[close]
What would it feel like to live through a biological revolution? Many science fiction writers chronicling a vast technological shift lose sight of the people who would have to deal with it. Not so Kathleen Ann Goonan, whose Crescent City Rhapsody is the third of her Nanotech Cycle novels. Each of her characters is profoundly real, and the things that happen to them are as confusing, awe-inspiring, and terrifying as you might expect.

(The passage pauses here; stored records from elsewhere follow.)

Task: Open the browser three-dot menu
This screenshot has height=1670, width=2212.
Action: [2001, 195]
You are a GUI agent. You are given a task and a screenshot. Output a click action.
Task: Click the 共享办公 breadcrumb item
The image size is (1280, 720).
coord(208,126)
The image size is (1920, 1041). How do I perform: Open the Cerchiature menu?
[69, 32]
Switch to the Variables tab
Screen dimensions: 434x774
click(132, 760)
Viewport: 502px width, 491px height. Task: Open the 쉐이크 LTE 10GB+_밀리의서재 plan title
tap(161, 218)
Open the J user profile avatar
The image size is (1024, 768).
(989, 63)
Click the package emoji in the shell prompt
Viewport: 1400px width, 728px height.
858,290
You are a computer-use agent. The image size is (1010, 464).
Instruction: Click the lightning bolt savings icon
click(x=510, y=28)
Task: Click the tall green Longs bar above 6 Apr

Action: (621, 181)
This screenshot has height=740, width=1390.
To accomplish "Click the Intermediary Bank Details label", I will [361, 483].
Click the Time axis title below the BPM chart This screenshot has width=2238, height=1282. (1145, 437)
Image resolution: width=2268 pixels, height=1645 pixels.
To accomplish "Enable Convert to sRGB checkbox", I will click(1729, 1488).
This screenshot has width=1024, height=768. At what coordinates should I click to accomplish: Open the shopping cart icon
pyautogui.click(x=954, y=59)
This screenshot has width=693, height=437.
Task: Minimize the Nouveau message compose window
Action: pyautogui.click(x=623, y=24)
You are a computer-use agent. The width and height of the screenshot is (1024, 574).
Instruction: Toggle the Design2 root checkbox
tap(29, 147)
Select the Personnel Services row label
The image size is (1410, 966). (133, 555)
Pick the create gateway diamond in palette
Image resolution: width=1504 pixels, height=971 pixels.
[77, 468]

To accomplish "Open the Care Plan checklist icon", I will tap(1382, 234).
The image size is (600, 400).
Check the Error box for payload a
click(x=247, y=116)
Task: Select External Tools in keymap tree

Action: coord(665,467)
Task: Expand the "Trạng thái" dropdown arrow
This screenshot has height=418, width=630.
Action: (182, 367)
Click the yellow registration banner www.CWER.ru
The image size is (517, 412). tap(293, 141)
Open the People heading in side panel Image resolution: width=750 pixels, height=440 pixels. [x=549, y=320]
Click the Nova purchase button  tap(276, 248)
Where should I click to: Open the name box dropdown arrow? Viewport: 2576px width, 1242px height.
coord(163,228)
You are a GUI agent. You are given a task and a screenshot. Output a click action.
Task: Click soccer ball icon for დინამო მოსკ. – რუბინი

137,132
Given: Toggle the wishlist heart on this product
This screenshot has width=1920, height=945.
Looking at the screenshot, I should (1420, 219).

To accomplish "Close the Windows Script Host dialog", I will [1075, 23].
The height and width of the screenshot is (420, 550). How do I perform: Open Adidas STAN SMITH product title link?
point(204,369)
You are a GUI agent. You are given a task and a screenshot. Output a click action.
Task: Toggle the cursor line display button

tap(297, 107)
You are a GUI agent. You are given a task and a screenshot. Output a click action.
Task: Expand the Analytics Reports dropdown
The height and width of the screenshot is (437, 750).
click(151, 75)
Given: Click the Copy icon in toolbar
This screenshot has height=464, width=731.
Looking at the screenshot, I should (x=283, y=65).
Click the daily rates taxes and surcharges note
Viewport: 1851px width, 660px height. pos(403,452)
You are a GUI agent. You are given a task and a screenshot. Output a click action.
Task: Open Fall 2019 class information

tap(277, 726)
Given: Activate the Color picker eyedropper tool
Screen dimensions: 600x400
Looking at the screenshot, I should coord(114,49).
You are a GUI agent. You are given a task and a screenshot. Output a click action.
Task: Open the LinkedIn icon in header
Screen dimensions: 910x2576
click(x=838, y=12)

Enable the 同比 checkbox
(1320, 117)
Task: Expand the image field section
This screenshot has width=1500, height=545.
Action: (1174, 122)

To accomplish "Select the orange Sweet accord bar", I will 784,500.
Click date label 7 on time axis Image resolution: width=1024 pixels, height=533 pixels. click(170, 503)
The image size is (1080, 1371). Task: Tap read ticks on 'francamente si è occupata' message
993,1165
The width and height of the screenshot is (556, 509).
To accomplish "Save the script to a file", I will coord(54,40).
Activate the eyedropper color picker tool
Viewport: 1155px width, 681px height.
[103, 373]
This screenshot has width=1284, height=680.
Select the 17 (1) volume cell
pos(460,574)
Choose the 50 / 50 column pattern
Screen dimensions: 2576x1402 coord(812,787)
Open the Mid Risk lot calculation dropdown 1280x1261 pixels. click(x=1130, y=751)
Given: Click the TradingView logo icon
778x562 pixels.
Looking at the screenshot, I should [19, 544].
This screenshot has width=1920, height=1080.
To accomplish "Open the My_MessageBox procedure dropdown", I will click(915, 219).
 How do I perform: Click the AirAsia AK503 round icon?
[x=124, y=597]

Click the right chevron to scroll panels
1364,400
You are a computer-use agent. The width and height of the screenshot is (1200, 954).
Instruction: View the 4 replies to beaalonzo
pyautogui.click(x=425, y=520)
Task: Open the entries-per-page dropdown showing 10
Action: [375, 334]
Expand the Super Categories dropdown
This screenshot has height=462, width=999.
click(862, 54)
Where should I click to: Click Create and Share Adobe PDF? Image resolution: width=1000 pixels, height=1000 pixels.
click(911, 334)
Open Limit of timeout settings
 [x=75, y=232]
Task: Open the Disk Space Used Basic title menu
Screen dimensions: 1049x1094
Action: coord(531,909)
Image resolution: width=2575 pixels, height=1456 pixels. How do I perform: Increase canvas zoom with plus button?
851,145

Goonan's story begins with the assassination of Marie Laveau, New Orleans cyber-entrepreneur and grand-niece of the famous voudoun queen. By prior arrangement, Marie is resurrected into a cloned body and prepares for revenge, but she awakens into a world beset by the Silence--periodic bursts of microchip-destroying radiation from space. Enter Dr. Zeb Aberly, a bipolar astrophysicist whose manic episodes help him understand that the Silence contains an alien message and perhaps the potential to change humanity's biology radically. Meanwhile, in Japan, a young biotechnician seals her fate when she helps steal the recipe for a Universal Assembler, a nanotech tool of fearsome power and destructive capability. The stage is set for a revolution, and Goonan delivers, with complex, interwoven story lines that resemble the rhythms and structure of a jazz composition.